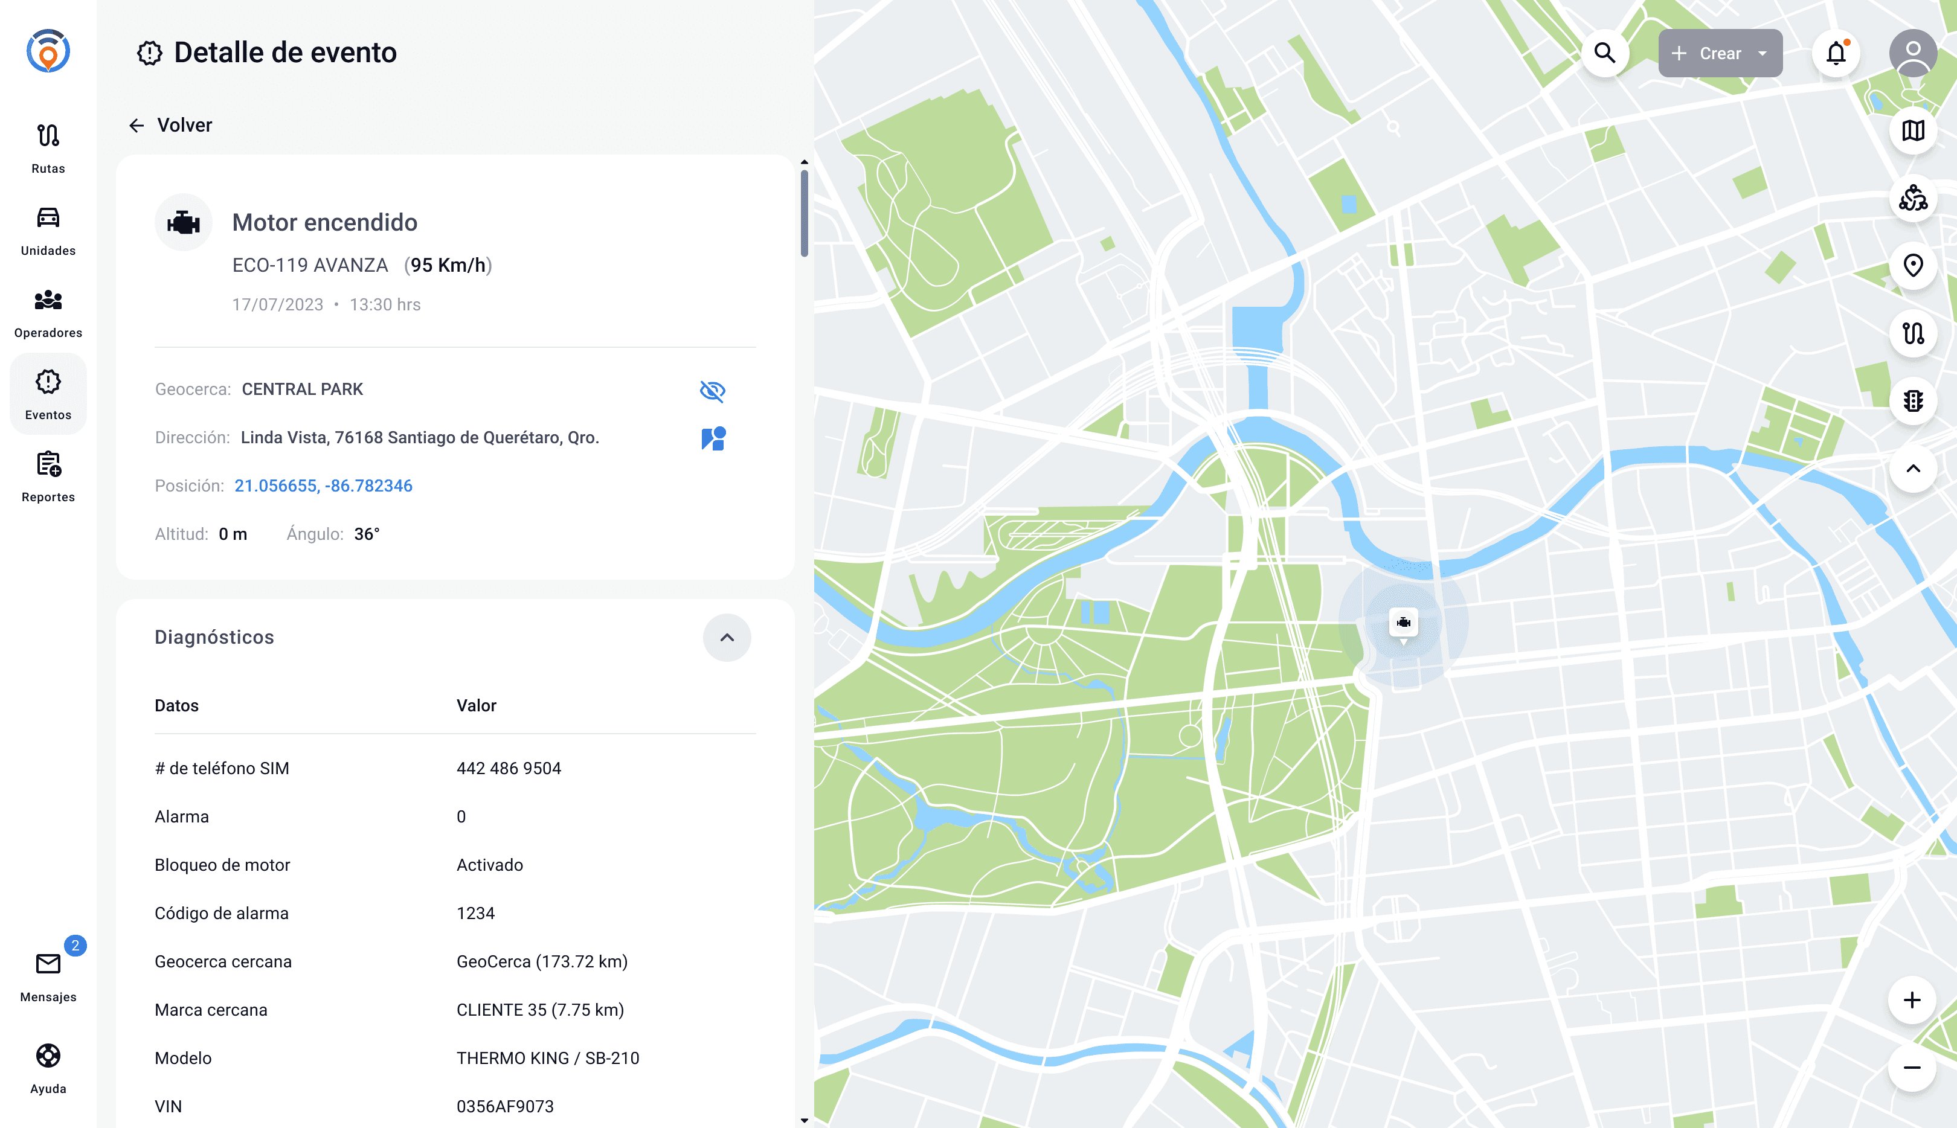Viewport: 1957px width, 1128px height.
Task: Click the map layers icon
Action: [1912, 131]
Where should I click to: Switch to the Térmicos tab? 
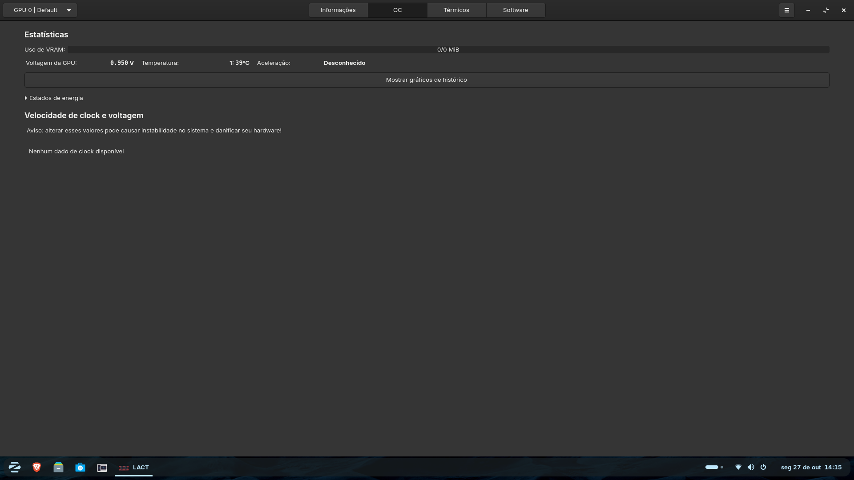[456, 10]
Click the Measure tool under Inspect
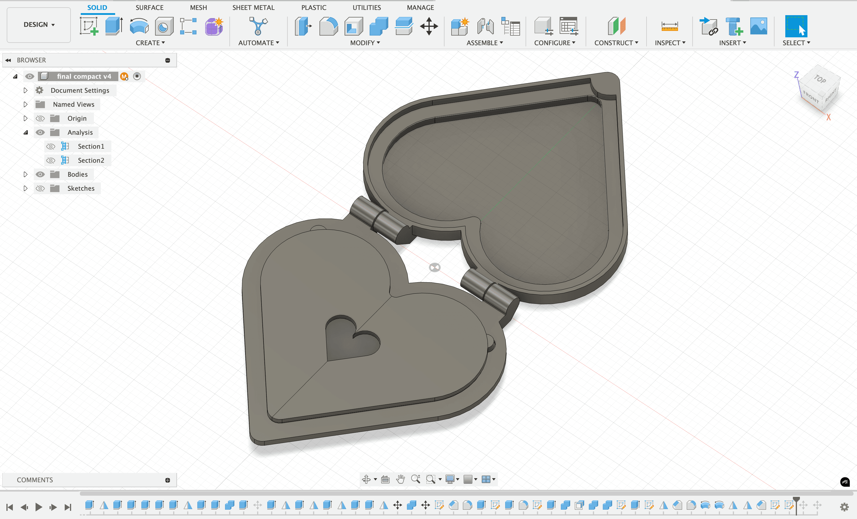This screenshot has width=857, height=519. pos(669,26)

_ _ _

**Directions:** The lines to be extracted begin at the line containing "Where should I" and continue through the final line of the material above, both ends included. Reproduce them exactly, without the pictures.

**Problem solution:**
Where should I click to: Switch to the Térmicos tab? 
[456, 10]
Click the Measure tool under Inspect
This screenshot has width=857, height=519. pos(669,26)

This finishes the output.